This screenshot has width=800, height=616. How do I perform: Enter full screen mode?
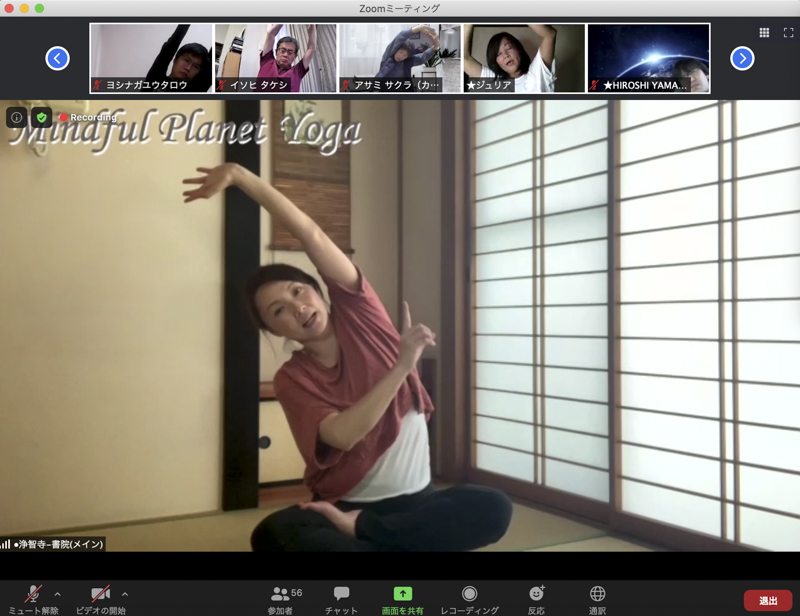point(787,33)
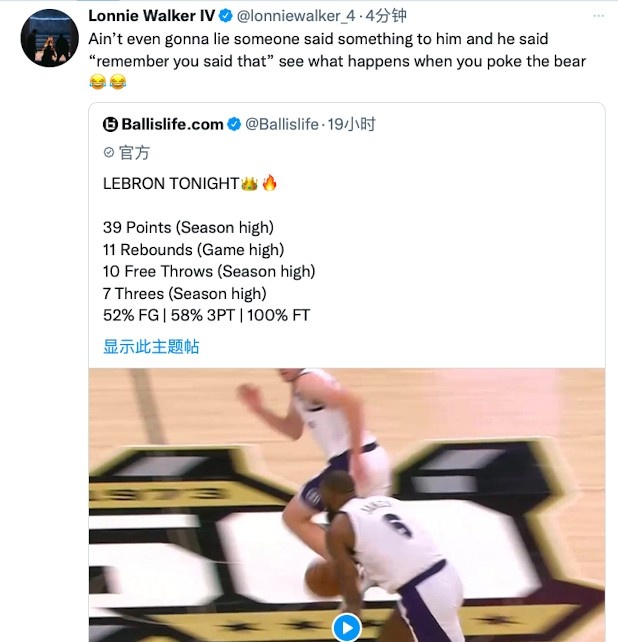Open Lonnie Walker IV's profile avatar

click(x=50, y=38)
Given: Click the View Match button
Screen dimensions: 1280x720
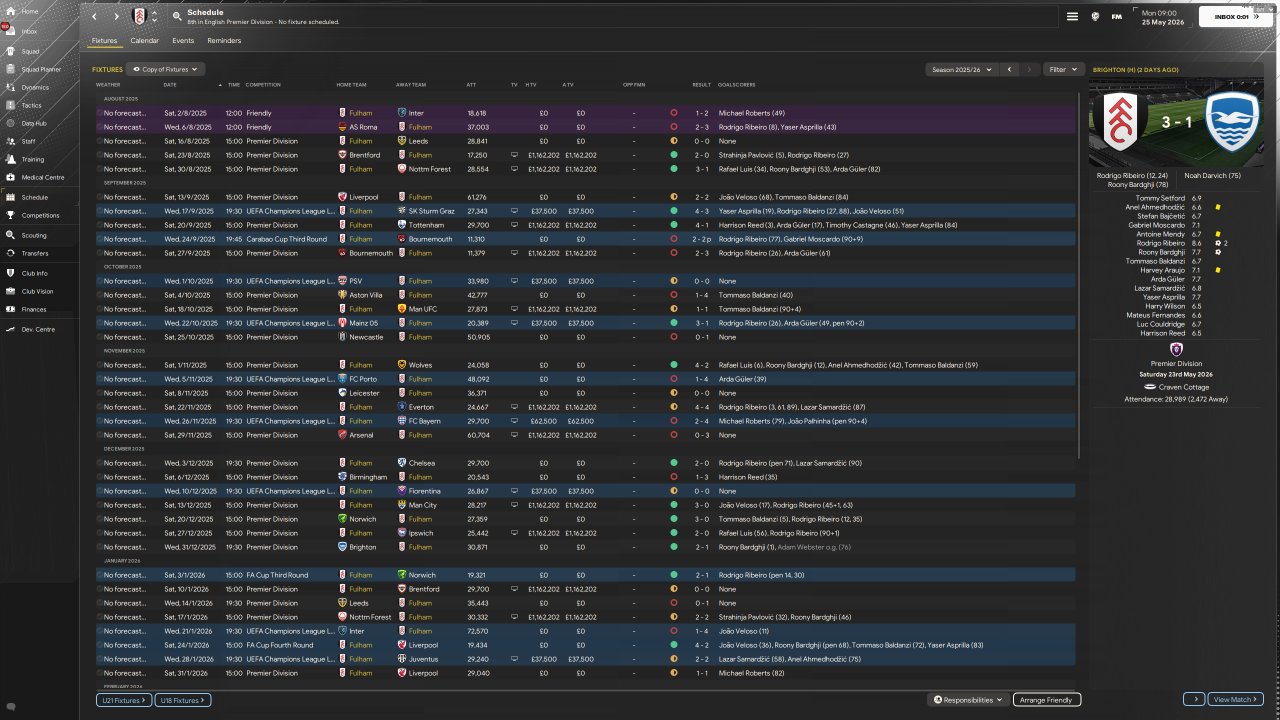Looking at the screenshot, I should 1236,700.
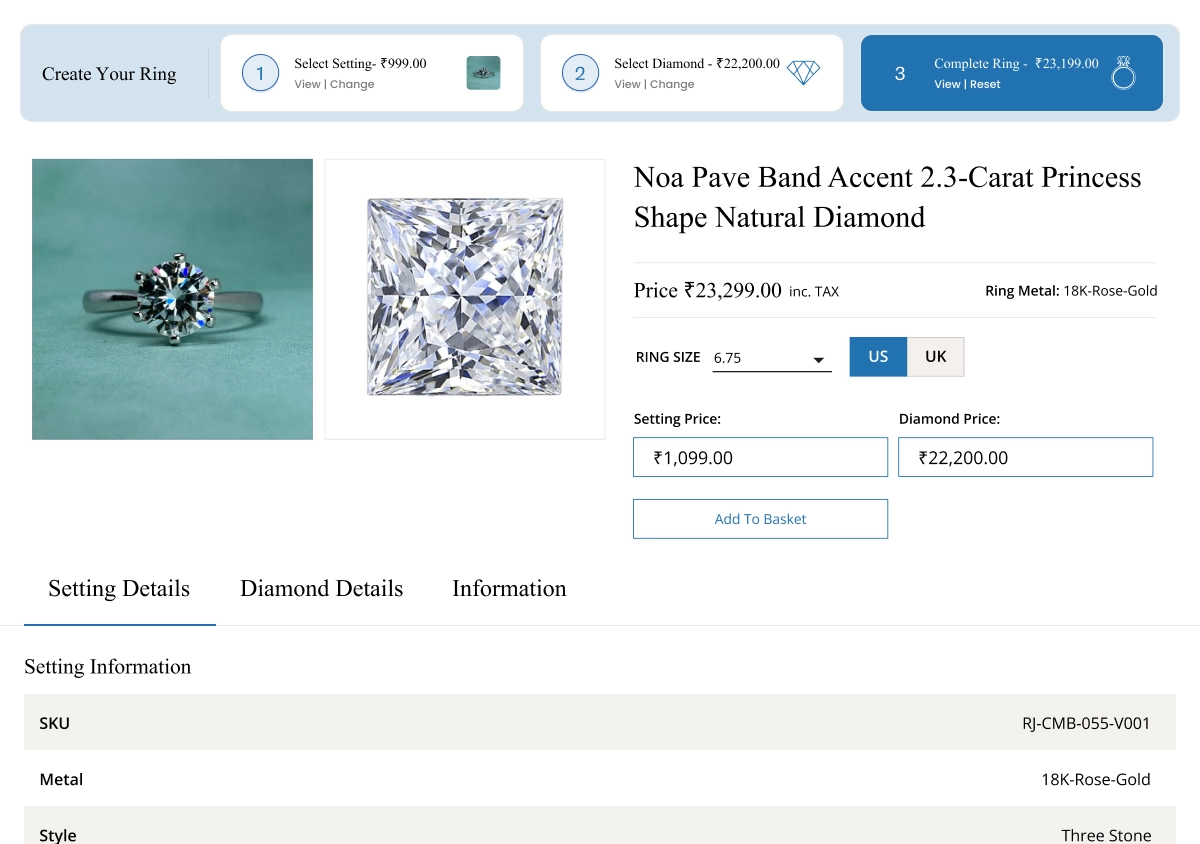The image size is (1200, 844).
Task: Click the diamond outline icon in step 2
Action: coord(803,73)
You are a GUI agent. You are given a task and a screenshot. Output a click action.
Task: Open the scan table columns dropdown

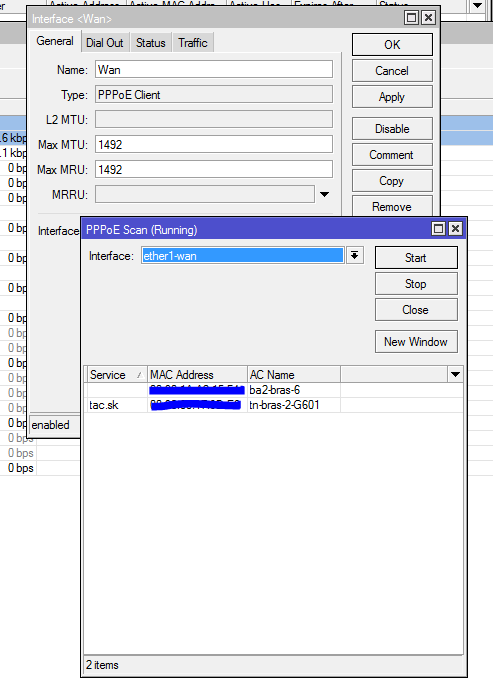click(x=455, y=375)
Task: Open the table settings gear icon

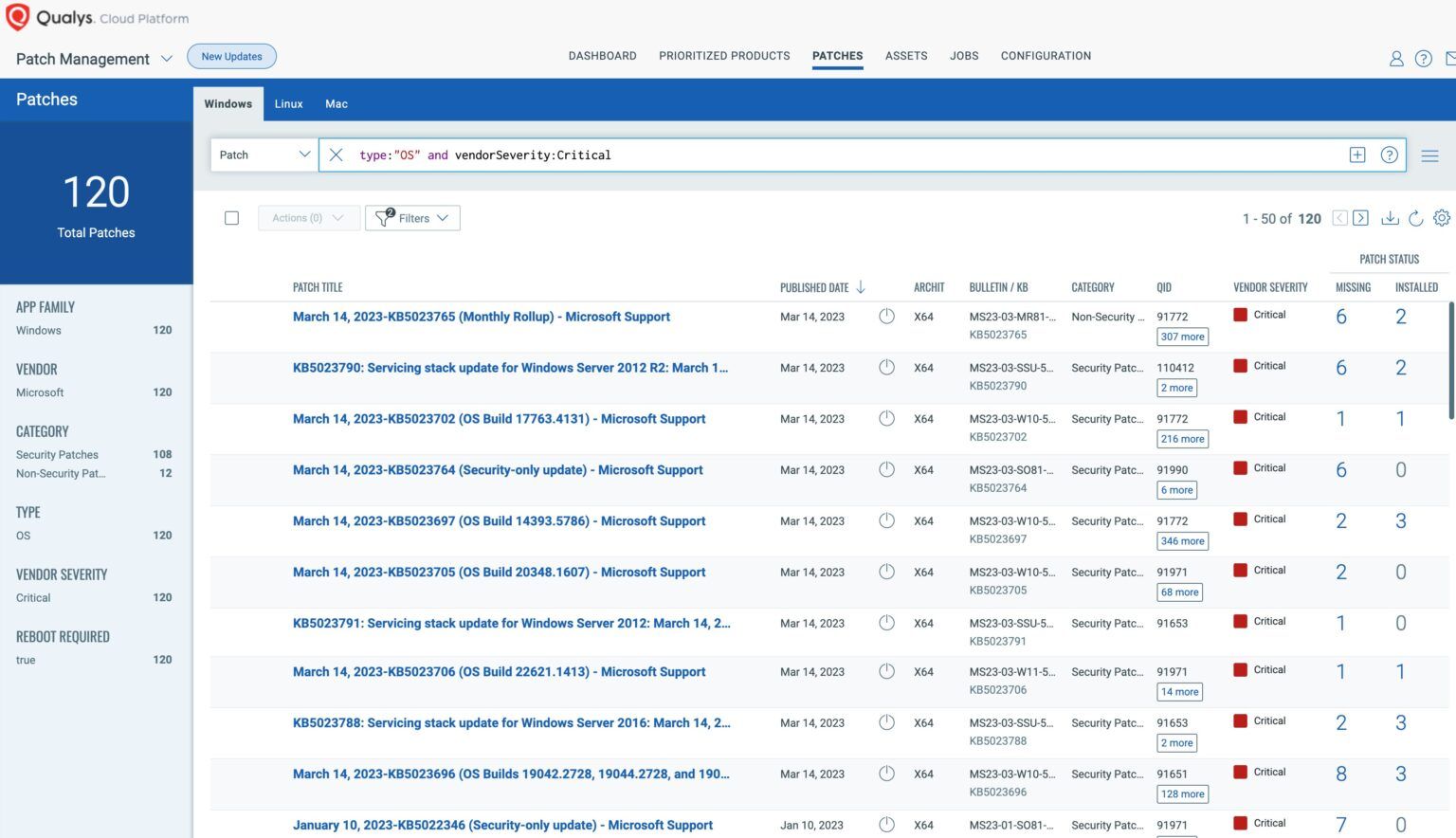Action: pyautogui.click(x=1442, y=218)
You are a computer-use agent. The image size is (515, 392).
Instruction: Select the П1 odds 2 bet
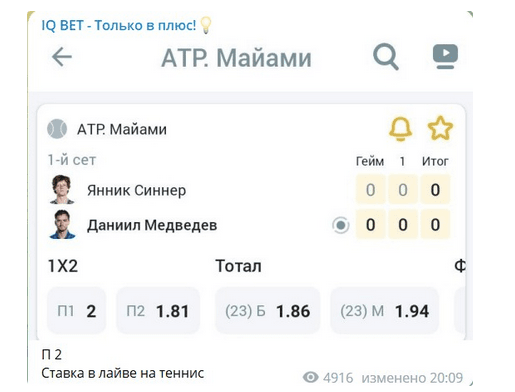(x=77, y=311)
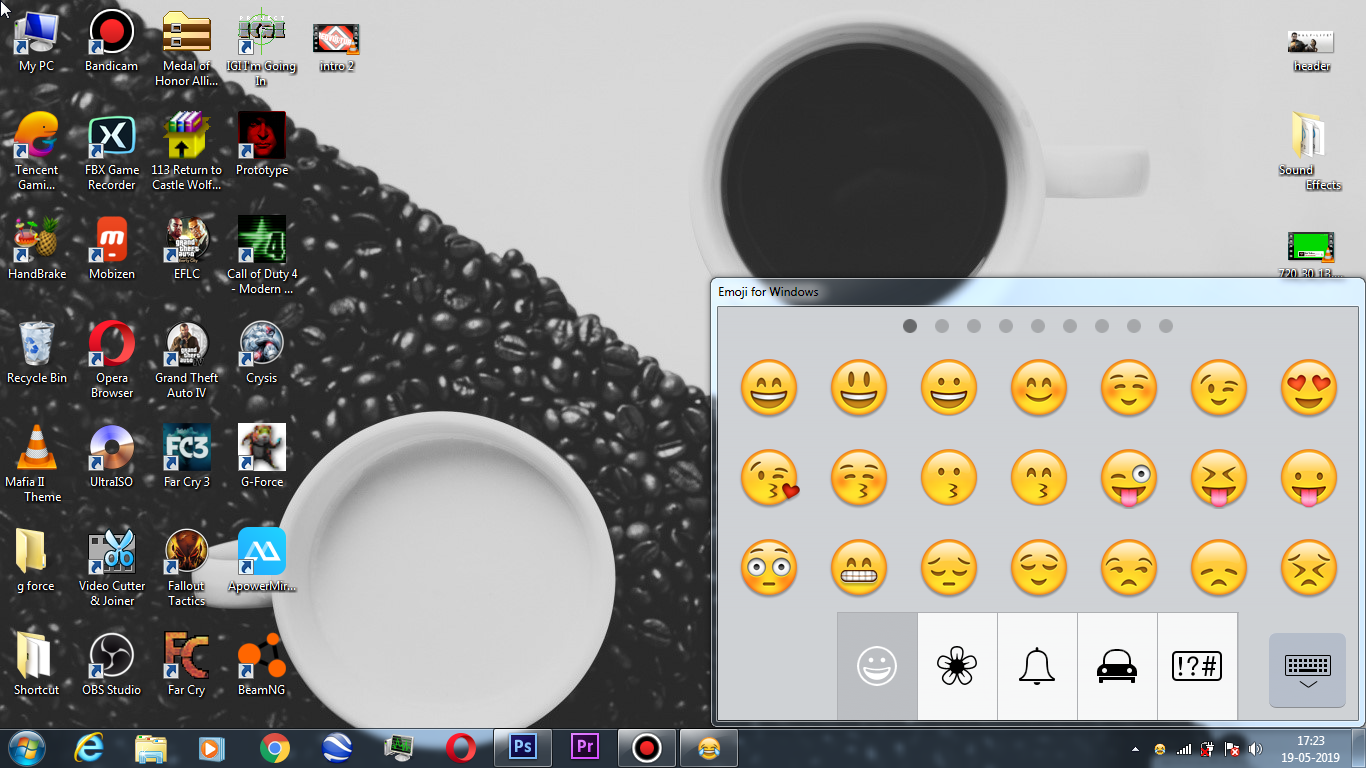Open the !?# symbols emoji category

[x=1197, y=665]
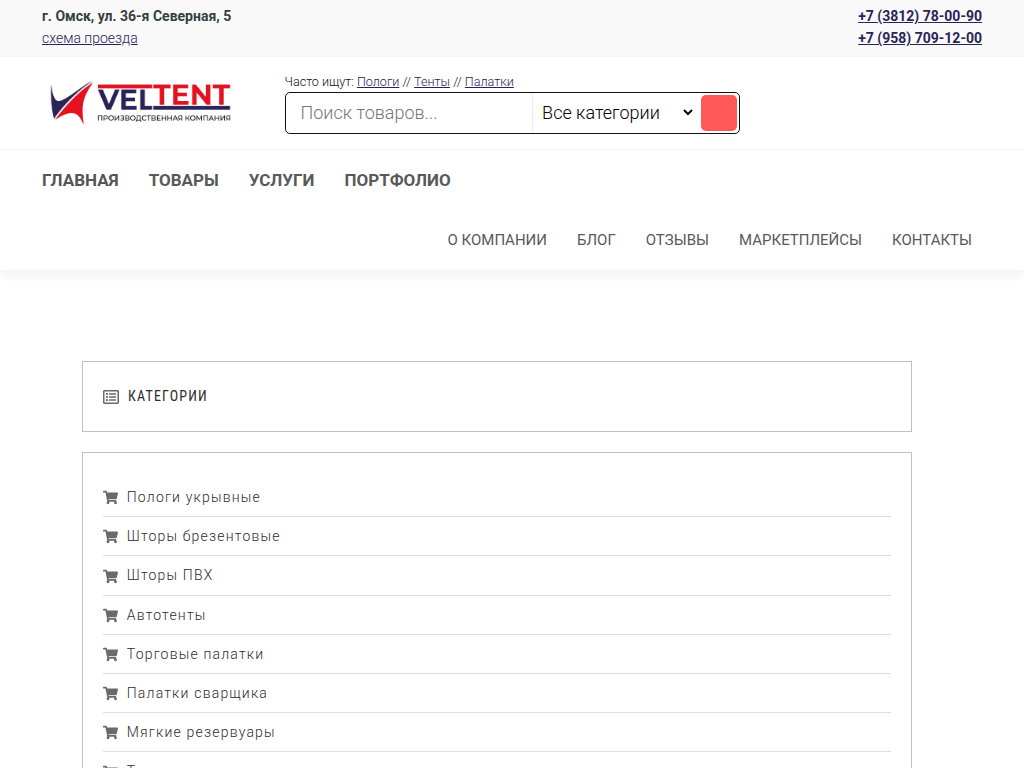
Task: Open the Все категории dropdown
Action: 617,113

+ + +

Problem statement: Please print the line that contains "You are a computer-use" along with every later line of the material, exactly, through the last one. Leave pictures out of the copy.

Solution:
You are a computer-use agent. The image size is (515, 392).
Instruction: Select the П1 odds 2 bet
(x=77, y=311)
Open the !?# symbols emoji category

[x=1197, y=665]
Task: Open the Все категории dropdown
Action: 617,113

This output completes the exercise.